Start of Data rows

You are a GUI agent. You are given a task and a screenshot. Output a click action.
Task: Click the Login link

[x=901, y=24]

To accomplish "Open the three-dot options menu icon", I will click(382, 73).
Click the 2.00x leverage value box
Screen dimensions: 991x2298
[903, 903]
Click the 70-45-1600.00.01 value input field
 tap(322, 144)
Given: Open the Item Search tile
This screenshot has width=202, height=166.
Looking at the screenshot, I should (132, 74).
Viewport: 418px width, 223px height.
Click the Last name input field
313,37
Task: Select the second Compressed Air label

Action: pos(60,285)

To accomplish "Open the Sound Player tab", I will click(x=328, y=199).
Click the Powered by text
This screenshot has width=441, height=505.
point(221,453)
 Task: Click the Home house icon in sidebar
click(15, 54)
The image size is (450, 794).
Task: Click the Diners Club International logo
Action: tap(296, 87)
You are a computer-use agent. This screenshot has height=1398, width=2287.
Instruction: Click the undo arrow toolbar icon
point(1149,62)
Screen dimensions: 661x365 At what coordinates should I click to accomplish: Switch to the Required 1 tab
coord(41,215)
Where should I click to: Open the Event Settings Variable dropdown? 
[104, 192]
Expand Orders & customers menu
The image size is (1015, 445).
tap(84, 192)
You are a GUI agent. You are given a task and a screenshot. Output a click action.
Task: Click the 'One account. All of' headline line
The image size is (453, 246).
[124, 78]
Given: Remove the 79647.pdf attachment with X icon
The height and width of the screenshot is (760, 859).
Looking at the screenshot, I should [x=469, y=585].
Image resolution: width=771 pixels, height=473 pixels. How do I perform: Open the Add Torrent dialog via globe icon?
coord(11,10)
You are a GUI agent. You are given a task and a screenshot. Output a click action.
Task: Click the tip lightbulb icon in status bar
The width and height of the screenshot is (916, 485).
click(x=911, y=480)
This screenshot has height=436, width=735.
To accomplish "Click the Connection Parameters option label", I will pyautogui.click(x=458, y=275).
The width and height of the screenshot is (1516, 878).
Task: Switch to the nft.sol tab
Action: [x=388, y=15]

End of Data rows

[What to work on]
Rewrite every line of the items above as a numbered list, leaving out the blank lines.

[Solution to this problem]
1. You are a GUI agent. You are given a task and a screenshot. Output a click action.
2. Task: Click the Login link
3. [x=901, y=24]
4. To accomplish "Open the three-dot options menu icon", I will click(382, 73).
5. Click the 2.00x leverage value box
6. Screen dimensions: 991x2298
7. [903, 903]
8. Click the 70-45-1600.00.01 value input field
9.  tap(322, 144)
10. Given: Open the Item Search tile
11. This screenshot has width=202, height=166.
12. Looking at the screenshot, I should (132, 74).
13. Viewport: 418px width, 223px height.
14. Click the Last name input field
15. 313,37
16. Task: Select the second Compressed Air label
17. Action: pos(60,285)
18. To accomplish "Open the Sound Player tab", I will click(x=328, y=199).
19. Click the Powered by text
20. This screenshot has width=441, height=505.
21. point(221,453)
22.  Task: Click the Home house icon in sidebar
23. click(15, 54)
24. The image size is (450, 794).
25. Task: Click the Diners Club International logo
26. Action: tap(296, 87)
27. You are a computer-use agent. This screenshot has height=1398, width=2287.
28. Instruction: Click the undo arrow toolbar icon
29. point(1149,62)
30. Screen dimensions: 661x365 At what coordinates should I click to accomplish: Switch to the Required 1 tab
31. coord(41,215)
32. Where should I click to: Open the Event Settings Variable dropdown? 
33. [104, 192]
34. Expand Orders & customers menu
35. The image size is (1015, 445).
36. tap(84, 192)
37. You are a GUI agent. You are given a task and a screenshot. Output a click action.
38. Task: Click the 'One account. All of' headline line
39. The image size is (453, 246).
40. [124, 78]
41. Given: Remove the 79647.pdf attachment with X icon
42. The height and width of the screenshot is (760, 859).
43. Looking at the screenshot, I should [x=469, y=585].
44. Image resolution: width=771 pixels, height=473 pixels. How do I perform: Open the Add Torrent dialog via globe icon?
45. coord(11,10)
46. You are a GUI agent. You are given a task and a screenshot. Output a click action.
47. Task: Click the tip lightbulb icon in status bar
48. The width and height of the screenshot is (916, 485).
49. click(x=911, y=480)
50. This screenshot has height=436, width=735.
51. To accomplish "Click the Connection Parameters option label", I will pyautogui.click(x=458, y=275).
52. The width and height of the screenshot is (1516, 878).
53. Task: Switch to the nft.sol tab
54. Action: [x=388, y=15]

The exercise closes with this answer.